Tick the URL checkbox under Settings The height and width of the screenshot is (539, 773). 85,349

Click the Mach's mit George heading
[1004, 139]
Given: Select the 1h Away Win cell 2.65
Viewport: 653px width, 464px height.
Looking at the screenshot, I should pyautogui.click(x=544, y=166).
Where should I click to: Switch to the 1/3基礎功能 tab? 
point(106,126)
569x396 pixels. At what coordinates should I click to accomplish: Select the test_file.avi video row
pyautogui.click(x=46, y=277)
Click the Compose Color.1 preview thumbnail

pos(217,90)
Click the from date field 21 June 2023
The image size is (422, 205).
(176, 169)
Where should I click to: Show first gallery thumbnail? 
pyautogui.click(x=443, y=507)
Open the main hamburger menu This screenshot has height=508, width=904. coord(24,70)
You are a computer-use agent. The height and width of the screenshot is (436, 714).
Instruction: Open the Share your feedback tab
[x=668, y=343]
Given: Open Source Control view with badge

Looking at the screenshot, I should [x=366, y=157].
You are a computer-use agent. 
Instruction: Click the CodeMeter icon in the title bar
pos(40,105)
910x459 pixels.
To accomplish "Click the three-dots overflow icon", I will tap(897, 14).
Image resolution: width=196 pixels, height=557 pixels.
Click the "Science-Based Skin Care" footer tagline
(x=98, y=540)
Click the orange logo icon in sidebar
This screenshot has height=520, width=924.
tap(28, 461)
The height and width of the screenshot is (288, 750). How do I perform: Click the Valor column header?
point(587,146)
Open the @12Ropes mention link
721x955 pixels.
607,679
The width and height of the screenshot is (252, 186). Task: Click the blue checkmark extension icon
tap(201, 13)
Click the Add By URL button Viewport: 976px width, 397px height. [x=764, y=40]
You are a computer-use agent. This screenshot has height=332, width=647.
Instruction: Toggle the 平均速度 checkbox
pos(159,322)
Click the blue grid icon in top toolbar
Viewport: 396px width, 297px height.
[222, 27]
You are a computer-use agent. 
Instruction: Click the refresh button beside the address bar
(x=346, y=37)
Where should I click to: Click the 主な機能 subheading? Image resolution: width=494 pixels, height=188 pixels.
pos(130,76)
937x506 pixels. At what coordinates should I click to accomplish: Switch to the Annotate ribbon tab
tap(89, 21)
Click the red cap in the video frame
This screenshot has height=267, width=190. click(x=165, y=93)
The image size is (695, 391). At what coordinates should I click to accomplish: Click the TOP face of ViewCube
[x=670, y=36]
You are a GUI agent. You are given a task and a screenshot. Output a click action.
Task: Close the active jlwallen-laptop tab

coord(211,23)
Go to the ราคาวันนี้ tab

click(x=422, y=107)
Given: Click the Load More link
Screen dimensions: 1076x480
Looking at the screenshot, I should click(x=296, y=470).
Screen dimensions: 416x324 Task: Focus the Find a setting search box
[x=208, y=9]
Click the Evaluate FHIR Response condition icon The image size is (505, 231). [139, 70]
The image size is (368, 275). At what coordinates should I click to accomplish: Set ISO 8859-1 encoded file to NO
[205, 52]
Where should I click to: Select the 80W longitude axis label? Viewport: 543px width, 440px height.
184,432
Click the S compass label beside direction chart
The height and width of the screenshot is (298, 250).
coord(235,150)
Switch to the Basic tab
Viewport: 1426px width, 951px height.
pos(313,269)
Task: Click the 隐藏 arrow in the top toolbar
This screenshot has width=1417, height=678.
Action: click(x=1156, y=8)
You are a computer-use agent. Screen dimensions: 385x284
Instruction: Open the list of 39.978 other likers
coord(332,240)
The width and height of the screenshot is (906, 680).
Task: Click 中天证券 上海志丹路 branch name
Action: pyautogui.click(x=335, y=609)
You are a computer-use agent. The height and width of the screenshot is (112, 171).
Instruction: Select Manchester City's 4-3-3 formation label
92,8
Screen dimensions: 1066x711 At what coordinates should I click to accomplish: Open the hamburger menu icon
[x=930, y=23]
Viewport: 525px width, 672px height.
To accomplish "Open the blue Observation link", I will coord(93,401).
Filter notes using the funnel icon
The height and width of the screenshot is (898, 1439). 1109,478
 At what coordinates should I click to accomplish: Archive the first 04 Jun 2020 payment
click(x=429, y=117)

------------------------------------------------------------------------

▶ **TASK INSTRUCTIONS**
Go through the entries above and count the lines with the word "link", then give only that number.

▶ **YOUR SOLUTION**
3